Tabii Abdullah Gül'ün konuştuğu, demeç patlattığı adresler, kendisiyle aynı suyu, aynı ekmeği paylaşan takımdan. Kalkıp da can sıkacak, ham sorular soracak halleri yok ya?
Körler, sağırlar, birbirlerini ağırlıyorlar durumu... Havada uçan kuşun kanadındaki rüzgardan, hükümeti destekleme anlamı çıkaranların, AB ortak imanında buluşanların "El insaf be kardeşim, din kardeşiyiz" diyecek halleri tabii ki yok.
Değişen kim? Tarih söylesin
Biz tüm bunları tarihe havale ederek, yine tarihi referans gösterelim. Çok değil bundan beş yıl önce bakınız Abdullah Gül, uğruna herşeyimi feda ederim dediği AB için neler söylemiş?
"Ne Avrupa Birliği beyler! Bunlar bizi AB'ne almazlar, almayacaklar da. Yaptıkları şey ülkeyi oyalamaktan başka bir şey değil. Niçin AB değil de AB süreci dediklerinin farkında değil misiniz? Bir yanlış hayale bağlanarak, Türkiye'ye yazık ediliyor.

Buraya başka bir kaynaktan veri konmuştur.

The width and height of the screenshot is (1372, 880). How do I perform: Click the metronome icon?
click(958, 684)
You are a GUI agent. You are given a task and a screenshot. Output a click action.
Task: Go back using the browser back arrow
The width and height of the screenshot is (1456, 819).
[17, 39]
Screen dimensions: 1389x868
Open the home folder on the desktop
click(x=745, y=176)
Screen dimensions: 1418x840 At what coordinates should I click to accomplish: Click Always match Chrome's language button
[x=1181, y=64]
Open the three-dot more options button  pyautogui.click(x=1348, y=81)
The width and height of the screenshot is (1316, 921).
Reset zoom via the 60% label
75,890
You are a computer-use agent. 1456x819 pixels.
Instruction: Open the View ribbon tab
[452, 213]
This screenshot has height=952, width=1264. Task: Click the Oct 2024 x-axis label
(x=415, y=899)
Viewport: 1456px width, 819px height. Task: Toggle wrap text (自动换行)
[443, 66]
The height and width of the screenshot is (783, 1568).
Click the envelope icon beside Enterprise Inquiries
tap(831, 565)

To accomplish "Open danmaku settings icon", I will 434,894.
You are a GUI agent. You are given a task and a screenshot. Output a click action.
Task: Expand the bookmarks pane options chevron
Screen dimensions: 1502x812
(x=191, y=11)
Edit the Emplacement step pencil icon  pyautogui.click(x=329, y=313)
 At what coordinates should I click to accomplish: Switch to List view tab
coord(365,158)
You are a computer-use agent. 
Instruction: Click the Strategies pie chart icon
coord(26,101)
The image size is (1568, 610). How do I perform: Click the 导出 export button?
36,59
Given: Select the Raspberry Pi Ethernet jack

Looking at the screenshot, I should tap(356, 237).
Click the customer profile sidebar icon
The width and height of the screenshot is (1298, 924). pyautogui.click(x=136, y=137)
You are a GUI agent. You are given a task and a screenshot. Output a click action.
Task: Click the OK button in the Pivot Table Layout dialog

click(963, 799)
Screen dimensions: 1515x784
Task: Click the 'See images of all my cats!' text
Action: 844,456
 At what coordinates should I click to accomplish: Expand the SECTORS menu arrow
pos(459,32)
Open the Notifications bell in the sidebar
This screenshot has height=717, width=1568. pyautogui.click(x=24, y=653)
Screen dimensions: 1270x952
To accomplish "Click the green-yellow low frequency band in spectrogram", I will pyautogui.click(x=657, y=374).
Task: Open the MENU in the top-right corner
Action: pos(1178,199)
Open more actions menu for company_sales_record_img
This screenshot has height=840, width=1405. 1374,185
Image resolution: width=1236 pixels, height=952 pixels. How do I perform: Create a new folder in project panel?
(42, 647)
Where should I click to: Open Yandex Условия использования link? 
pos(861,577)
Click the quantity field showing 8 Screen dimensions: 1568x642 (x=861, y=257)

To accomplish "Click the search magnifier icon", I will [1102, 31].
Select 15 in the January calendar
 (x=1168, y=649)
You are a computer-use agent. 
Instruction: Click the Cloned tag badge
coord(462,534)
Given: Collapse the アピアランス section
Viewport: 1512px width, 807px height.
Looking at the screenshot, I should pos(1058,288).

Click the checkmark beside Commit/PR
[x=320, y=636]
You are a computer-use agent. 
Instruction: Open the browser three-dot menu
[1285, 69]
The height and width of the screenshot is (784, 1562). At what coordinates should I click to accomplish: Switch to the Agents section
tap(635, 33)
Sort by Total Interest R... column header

Adamların din farkı sebebiyle söylediklerini anlamak için, acaba ne olmamak gerekiyor. Biz Müslüman olduğumuz için AB'ne alınmayacağız, hepsi bu..."
İşte Gül'ümüzün! Beş yıl önce söyledikleri mealen bunlar. Şimdi aynı isim AB için, Mesut Yılmaz misyonuna soyunuyor. Ne türbanı, ne YÖK.'ü, bunlar bizim için vızıltı, asıl büyük yürüyüşümüz Avrupa Birliği'dir, diyor.
Dışişleri Bakanının beş yıl önce ve beş yıl sonra söylediklerini toparlayacak olursak herhalde şunu anlamamız icabediyor;
"Ya Türkiye'nin, ya da Avrupa'nın din değiştirmesi gerekiyor."
Avrupa'nın değişmediğine, değiştim diyenler bizimkiler olduğuna göre, herhalde yukarıdaki tespiti fazla tartışmaya gerek yok. Zaten Başbakan Tayyip Erdoğan da iktidara geldiğinin daha ilk günü "AB bizim için bir medeniyet projesidir" dememiş miydi?
Şimdi Erdoğan ve Gül, hükümetin bir ve iki nolu isimleri AB yolunda bir iman sergiliyorlar. Hatta Gül'ümüz "bu konuda her türlü sorumluluğu üstlenirim" diyerek "siyasetçinin iki kefeni var" hikayesini bile oynayabiliyor. Sanki samimi bir iki kale ve kalem dışında, Avrupa Birliği'ne hayır deme cesaretini gösteren birileri varmış gibi.
Gül'ün murad ettiği adres emin olun en az hükümet kadar AB'ci... Eğer böyle olmasa herhalde çıkar Kıbrıs elden gidiyorken, ciddi bir kaç kelam ederlerdi.
Hükümet hiçbir şeyi gizlemiyor!
Hükümetin tebrik edilecek bir tek yönü var. O da açık olmaları...
İktidar, açık beyanlar ve bir kararlılıkla Türkiye'yi içinde bulunduğu İslam medeniyetinden koparıp, Hıristiyan vadisine oturtmak istiyor, bu kesin.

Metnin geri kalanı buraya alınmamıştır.